About this exercise: From the line containing "761x1568 pixels. At" to the very last line of the data below, transcribe everything exactly and nothing more.

++++++++++

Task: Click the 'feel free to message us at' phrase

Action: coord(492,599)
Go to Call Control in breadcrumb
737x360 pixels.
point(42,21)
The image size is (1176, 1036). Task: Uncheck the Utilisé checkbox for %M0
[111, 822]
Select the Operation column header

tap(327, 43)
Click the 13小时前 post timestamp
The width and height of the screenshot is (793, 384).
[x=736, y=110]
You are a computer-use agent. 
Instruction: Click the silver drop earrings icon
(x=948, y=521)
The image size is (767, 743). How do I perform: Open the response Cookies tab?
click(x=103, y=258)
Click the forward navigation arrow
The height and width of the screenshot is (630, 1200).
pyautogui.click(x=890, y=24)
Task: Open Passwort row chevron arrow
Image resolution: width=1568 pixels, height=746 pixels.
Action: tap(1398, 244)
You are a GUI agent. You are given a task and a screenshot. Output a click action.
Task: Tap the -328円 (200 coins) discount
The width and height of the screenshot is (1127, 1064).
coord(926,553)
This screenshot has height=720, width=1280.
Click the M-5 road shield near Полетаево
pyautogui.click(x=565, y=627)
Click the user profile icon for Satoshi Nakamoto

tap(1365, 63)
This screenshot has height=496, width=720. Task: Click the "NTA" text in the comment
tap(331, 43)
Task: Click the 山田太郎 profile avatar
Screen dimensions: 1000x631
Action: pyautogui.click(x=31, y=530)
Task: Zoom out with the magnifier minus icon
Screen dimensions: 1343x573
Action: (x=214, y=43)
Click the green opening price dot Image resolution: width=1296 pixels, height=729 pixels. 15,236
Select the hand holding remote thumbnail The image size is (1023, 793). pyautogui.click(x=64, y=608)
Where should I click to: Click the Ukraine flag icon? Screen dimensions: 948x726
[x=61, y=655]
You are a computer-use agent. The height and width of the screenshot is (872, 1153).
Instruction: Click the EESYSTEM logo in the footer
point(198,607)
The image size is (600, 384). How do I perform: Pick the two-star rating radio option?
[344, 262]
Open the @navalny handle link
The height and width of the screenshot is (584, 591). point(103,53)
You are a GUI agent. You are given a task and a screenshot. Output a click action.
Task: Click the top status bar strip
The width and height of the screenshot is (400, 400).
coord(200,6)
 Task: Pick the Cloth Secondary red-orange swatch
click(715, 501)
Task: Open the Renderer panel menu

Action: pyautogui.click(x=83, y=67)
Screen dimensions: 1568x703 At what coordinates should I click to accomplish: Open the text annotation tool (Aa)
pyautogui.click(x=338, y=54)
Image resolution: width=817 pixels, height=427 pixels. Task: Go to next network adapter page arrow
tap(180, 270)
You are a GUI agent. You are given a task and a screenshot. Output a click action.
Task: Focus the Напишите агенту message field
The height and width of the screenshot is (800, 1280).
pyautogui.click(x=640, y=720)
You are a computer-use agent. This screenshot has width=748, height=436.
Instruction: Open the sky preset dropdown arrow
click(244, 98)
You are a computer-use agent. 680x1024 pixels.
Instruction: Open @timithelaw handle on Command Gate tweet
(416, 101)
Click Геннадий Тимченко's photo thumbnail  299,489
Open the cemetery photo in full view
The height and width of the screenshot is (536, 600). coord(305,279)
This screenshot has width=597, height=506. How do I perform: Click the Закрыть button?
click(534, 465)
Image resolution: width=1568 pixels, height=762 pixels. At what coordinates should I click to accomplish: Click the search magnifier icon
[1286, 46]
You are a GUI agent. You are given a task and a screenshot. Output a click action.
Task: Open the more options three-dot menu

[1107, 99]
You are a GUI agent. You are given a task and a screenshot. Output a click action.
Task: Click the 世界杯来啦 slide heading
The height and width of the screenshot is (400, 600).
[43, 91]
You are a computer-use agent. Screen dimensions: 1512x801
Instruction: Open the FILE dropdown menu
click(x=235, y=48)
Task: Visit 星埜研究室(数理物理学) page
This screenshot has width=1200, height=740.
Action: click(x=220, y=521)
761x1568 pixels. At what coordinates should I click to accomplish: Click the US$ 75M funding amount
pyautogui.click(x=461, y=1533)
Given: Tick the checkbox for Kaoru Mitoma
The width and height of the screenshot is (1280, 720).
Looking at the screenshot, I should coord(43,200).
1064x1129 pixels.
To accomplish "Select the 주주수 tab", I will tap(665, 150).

++++++++++

Answer space:
761x1568 pixels. At what coordinates should I click to accomplish: Click the US$ 75M funding amount
pyautogui.click(x=461, y=1533)
Given: Tick the checkbox for Kaoru Mitoma
The width and height of the screenshot is (1280, 720).
Looking at the screenshot, I should coord(43,200).
1064x1129 pixels.
To accomplish "Select the 주주수 tab", I will tap(665, 150).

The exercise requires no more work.